TASK DESCRIPTION -
Each line below must be reproduced exactly, though the pictures are to be dropped.

DATA UNDER STUDY -
☆ ☆ ☆

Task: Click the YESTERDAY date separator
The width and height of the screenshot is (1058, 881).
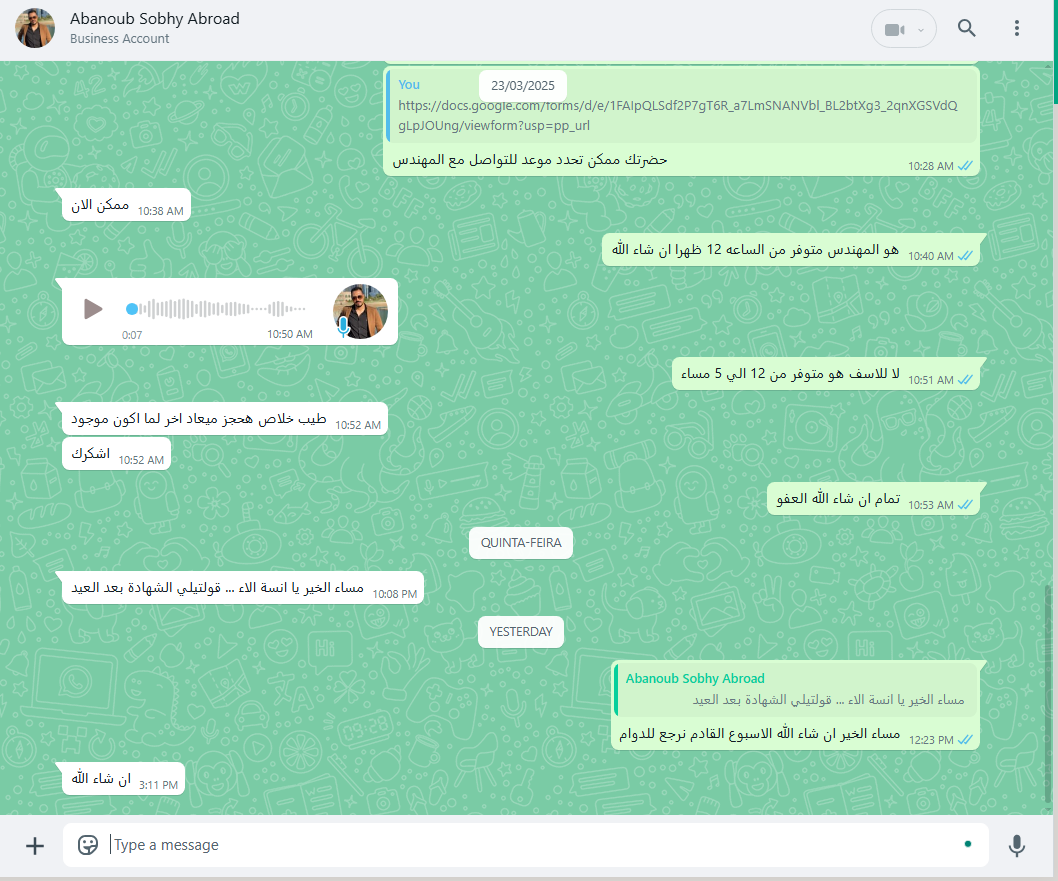Action: tap(521, 632)
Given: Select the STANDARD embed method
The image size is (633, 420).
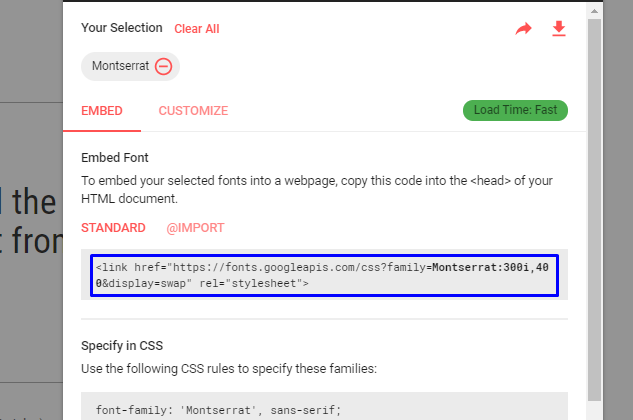Looking at the screenshot, I should click(113, 228).
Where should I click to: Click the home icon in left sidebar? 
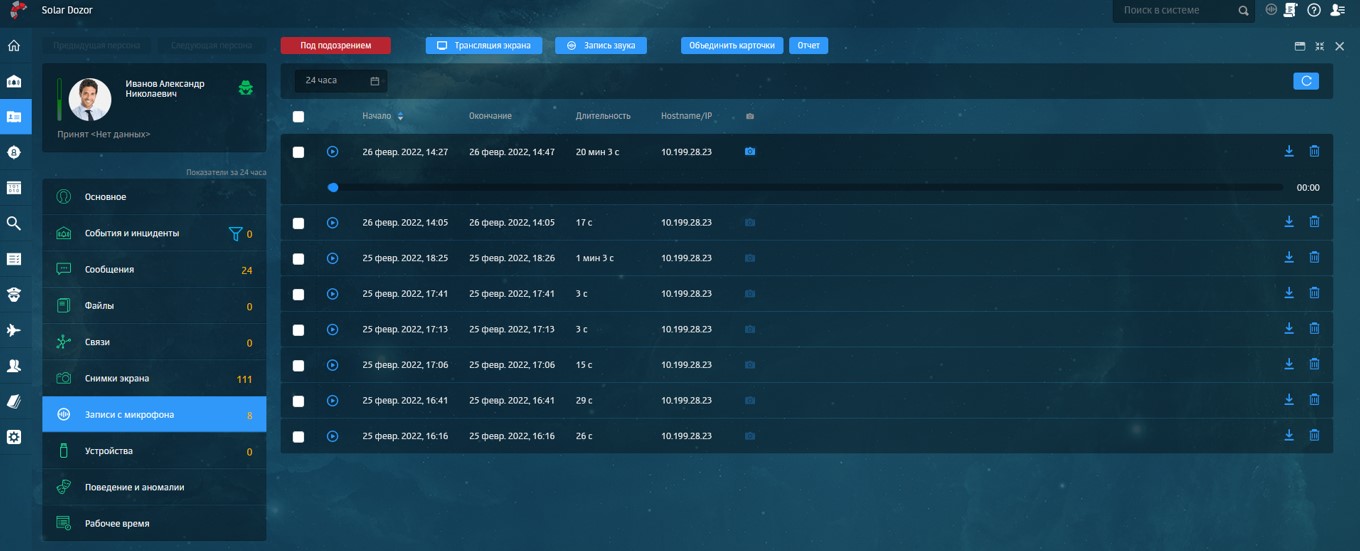pyautogui.click(x=14, y=46)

☆ ☆ ☆

FINISHED EXERCISE -
Task: Click the YESTERDAY date separator
The width and height of the screenshot is (1058, 881).
Action: tap(521, 632)
Given: Select the STANDARD embed method
The image size is (633, 420).
Looking at the screenshot, I should click(113, 228).
Where should I click to: Click the home icon in left sidebar? 
pyautogui.click(x=14, y=46)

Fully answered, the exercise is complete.